There was a long wait. I began to suppose he had changed his mind and left us. But eventually he returned, leading two blunt-featured barbarian guards.

‘This one,’ he said, pointing at our cell.

The nearest guard lifted a ring of keys from his belt and squinted at them, his tongue lolling with concentration as he selected the right one. He unlocked the gate and ordered us out.

We were led away along the tunnel, and presently we descended a flight of slime-wet steps. As we walked the foul air began to freshen, replaced by the dank dead smell of river mud, which was perfume after the stench behind us. Finally we halted at a low grilled wooden door. The guard unbolted it.

‘In there!’ ordered Albinus, attempting to put authority into his shaking voice.

I gave him a quick private look; but he averted his face. Then the guards shoved us inside and slammed the door, and I saw no more of him.

I turned. The room was dark after the glare of the torchlight. I took a step forward. Something yielding caught my foot and I stumbled. I stopped and gazed down, thinking at first I had walked on a corpse. But then, as my eyes adjusted, I saw we were not alone, and I had stepped on a living man’s leg. He raised his head for a moment, looked at me impassively, then looked down again.

Peering into the gloom, I saw there were others beside him, chained in a row against the wall. Beyond them, through a rusted gate, a landing pier showed in the grey dawn light; and moored there, shifting and creaking in the rising water, lay the prison-ship that was to take us to Gaul.

At sun-up the bolts sounded and the guards returned. They unchained us, talking heedlessly over our heads in their guttural barbarian tongue, as if we were no more than cattle. They opened the iron gate to the pier and herded us through, into the hold of the waiting barge.

We were bound once more – this time with mooring lanyard. When the guards had gone the bargemen came hurrying down from the deck, and felt us roughly for anything they could steal. But whatever was of value had already been taken by the guards. Finding nothing they kicked and cursed us, until the master shouted for them and they scurried back up the ladder to cast off.

I looked at the men around me. Their beards were growing, dark or grey or fair stubble on faces used to daily shaving; and though their clothes were soiled and torn, one could see they were of fine material and of a good cut. Such men as these had formed the backbone of the province: hard-working citizens who liked their comforts and wanted to build something for their own futures. But now not one of them spoke or met my gaze, nor had they resisted the guards or shown resentment at the violent bargemen who kicked and slapped them. They were broken men, waiting for death with bowed, accepting heads. I suppose the bargemen, who had been servile with the guards, had sensed this, and hurt them the worse for it.
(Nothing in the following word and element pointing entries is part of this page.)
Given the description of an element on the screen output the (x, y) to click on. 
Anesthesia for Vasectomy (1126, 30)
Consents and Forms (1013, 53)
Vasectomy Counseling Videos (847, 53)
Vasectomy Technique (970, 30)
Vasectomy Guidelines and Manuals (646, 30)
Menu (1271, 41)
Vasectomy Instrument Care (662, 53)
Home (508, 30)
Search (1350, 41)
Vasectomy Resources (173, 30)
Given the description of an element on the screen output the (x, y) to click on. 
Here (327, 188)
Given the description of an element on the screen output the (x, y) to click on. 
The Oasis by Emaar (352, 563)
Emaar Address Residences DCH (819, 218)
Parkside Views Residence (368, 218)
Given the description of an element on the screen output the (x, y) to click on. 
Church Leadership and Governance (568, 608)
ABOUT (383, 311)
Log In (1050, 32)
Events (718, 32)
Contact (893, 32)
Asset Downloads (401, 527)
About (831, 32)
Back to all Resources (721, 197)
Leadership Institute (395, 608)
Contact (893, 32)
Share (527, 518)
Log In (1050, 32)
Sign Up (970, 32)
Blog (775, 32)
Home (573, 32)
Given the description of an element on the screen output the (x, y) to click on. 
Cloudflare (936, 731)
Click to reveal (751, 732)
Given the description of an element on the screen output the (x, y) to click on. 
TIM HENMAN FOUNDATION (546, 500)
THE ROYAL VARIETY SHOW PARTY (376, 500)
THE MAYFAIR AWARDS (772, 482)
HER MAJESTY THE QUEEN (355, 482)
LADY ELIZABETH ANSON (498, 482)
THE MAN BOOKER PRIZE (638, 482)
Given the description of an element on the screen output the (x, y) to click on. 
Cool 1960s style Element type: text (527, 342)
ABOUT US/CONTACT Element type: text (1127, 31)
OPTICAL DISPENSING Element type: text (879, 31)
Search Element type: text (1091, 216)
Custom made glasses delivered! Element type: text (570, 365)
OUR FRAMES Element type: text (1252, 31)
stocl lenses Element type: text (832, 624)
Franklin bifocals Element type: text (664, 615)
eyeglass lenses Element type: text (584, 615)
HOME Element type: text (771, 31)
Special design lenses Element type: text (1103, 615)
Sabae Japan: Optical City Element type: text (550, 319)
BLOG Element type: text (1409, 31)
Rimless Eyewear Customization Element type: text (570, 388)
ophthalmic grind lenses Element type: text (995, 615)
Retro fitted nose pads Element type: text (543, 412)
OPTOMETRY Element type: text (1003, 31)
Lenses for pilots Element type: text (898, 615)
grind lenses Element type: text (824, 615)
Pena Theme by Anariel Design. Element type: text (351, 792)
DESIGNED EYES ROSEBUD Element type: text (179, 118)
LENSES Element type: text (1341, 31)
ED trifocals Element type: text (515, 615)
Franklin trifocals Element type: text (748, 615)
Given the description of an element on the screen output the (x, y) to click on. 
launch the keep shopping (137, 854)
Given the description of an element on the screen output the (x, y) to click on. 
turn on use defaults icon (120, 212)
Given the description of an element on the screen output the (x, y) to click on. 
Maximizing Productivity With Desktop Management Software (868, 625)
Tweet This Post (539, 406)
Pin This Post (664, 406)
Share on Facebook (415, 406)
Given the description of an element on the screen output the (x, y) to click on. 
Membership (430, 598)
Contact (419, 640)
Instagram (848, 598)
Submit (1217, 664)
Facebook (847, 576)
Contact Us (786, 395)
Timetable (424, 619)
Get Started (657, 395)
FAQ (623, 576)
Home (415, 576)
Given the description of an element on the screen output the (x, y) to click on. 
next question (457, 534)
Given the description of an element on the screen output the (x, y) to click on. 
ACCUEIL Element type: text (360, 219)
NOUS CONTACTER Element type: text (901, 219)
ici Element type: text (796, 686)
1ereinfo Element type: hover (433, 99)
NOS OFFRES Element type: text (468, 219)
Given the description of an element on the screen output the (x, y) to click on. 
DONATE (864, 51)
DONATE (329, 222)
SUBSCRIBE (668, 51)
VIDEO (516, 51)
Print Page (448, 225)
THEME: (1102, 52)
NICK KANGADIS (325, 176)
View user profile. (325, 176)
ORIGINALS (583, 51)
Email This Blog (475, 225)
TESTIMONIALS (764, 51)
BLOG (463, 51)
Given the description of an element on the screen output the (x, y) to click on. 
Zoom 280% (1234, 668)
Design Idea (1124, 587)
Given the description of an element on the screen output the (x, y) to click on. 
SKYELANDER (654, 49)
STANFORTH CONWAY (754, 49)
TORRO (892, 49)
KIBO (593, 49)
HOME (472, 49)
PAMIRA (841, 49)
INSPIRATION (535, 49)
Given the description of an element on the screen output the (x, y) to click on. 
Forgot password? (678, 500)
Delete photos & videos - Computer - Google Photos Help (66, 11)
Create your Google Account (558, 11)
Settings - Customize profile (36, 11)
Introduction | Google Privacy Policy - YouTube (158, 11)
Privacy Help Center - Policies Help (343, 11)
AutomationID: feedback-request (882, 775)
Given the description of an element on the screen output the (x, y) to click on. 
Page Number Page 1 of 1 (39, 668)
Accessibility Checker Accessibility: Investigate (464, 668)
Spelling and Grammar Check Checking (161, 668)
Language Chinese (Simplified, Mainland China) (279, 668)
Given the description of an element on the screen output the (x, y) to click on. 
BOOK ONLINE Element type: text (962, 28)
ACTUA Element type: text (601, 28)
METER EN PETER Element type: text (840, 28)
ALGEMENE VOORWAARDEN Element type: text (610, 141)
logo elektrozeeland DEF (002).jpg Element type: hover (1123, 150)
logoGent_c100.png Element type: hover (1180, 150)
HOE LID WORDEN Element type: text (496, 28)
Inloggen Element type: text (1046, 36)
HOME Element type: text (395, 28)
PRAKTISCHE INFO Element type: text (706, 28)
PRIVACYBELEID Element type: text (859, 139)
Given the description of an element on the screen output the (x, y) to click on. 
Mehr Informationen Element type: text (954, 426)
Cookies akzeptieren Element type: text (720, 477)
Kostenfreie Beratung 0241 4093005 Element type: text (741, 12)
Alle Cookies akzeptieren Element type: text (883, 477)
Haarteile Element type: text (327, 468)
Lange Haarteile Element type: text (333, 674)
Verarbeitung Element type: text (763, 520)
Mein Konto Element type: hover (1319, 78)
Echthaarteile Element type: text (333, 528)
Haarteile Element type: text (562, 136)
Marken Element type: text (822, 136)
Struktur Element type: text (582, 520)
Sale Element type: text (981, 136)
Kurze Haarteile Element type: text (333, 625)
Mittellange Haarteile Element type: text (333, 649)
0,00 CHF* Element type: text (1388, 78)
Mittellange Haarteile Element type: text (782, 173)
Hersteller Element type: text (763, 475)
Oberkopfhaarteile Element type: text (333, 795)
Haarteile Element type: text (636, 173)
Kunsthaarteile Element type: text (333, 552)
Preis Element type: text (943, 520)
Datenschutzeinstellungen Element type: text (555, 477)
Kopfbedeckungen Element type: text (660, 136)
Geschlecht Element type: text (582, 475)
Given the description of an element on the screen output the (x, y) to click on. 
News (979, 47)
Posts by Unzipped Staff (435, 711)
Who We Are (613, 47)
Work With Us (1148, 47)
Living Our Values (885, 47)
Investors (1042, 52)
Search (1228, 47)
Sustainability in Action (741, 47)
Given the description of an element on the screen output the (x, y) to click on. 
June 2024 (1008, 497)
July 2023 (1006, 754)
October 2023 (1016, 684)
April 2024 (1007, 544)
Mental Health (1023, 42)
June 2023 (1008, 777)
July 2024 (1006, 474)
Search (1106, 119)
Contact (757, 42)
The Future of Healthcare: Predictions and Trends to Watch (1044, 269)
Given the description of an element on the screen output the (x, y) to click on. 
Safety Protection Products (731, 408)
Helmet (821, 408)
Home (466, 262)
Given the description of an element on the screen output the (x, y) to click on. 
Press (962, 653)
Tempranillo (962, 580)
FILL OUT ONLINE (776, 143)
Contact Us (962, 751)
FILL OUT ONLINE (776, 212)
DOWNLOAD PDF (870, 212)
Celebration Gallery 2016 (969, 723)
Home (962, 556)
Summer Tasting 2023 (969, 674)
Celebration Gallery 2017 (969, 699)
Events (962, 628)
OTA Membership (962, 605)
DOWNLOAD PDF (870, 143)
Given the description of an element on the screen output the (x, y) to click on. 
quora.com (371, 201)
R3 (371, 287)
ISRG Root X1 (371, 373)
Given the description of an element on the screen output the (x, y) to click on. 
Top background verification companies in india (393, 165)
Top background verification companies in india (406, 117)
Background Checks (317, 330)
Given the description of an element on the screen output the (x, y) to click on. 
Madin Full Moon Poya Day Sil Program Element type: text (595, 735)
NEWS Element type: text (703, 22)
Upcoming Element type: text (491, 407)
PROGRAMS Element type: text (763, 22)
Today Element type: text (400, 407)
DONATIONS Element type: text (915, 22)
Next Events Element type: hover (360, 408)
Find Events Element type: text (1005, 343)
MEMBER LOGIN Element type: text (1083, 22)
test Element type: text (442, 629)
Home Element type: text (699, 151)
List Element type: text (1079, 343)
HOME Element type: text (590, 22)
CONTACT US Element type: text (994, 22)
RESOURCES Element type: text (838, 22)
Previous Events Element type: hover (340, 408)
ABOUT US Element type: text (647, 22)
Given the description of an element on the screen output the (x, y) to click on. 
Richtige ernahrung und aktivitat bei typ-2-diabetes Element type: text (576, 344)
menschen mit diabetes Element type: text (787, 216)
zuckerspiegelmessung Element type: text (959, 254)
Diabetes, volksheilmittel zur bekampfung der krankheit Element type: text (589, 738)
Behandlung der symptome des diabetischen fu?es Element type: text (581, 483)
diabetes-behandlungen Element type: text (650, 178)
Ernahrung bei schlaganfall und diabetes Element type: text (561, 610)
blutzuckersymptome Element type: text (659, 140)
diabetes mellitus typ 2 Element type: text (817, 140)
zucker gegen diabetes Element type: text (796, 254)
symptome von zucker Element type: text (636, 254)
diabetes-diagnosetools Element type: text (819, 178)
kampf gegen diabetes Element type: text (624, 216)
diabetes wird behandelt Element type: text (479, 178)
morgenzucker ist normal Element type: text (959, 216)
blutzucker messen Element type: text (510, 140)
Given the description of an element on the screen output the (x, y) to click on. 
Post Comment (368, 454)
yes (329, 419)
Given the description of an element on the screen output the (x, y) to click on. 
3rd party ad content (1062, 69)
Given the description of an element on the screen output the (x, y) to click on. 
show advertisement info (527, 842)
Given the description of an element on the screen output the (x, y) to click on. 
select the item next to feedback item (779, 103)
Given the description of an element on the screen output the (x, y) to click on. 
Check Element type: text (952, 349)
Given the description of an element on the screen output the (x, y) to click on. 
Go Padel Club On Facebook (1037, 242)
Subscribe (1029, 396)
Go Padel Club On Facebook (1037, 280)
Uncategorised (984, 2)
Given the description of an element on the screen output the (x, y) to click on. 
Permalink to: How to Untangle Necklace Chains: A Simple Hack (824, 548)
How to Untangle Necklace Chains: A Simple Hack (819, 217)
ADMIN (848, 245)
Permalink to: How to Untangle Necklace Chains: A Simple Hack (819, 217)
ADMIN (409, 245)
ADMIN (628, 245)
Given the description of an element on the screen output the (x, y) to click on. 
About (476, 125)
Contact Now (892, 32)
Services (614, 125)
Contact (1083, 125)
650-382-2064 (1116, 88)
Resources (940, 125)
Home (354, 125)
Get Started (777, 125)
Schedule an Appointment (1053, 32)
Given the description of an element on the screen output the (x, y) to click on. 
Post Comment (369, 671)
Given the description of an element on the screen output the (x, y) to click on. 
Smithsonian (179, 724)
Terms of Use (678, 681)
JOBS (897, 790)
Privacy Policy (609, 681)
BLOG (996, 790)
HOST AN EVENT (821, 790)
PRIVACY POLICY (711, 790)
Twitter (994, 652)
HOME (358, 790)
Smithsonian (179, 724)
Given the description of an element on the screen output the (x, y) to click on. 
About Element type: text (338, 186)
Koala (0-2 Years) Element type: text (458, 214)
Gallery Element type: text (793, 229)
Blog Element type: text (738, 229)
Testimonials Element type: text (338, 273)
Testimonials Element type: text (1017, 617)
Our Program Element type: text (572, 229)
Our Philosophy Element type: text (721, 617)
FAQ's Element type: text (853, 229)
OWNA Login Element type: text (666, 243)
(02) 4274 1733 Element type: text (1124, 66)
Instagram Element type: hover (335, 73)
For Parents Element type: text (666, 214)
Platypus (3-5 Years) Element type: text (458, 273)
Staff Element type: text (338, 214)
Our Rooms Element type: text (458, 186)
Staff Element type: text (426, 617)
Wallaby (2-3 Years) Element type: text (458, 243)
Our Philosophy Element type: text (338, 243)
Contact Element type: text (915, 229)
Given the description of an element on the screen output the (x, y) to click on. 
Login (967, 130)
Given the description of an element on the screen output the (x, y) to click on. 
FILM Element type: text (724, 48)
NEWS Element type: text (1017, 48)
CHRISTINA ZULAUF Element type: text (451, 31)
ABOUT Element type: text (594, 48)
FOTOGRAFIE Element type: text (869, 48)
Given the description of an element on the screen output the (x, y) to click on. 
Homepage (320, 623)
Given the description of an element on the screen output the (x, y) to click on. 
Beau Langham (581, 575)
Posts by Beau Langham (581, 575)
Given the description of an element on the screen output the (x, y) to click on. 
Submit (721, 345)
Marcellus and I, after an initial search of our clothes and a few careless kicks, they had left alone.

Outside I heard the rattle of the sail as it was hauled up. The barge began to move. There were no window-holes – the hold was not made for human cargo – but through the grilled hatch in the roof I could see a patch of leaden dawn sky. Marcellus questioned the others: who were they? What had happened to them? How long had they been held? But they merely cast their eyes down, shaking their heads, and did not answer.

In time the ship began to pitch, and I heard outside the screams of gulls. ‘We are near the open sea,’ I said to Marcellus, adding that no doubt the master had been paid a good fee to cross to Gaul, for the vessel was no more than a flat-bottomed coaster, good for little more than river work.

At this, the prisoner at my side, a middle-aged balding man in smart clothes, who looked as if he had been snatched from some well-heeled dinner party, looked nervously up at the hatch and mumbled, ‘I cannot swim.’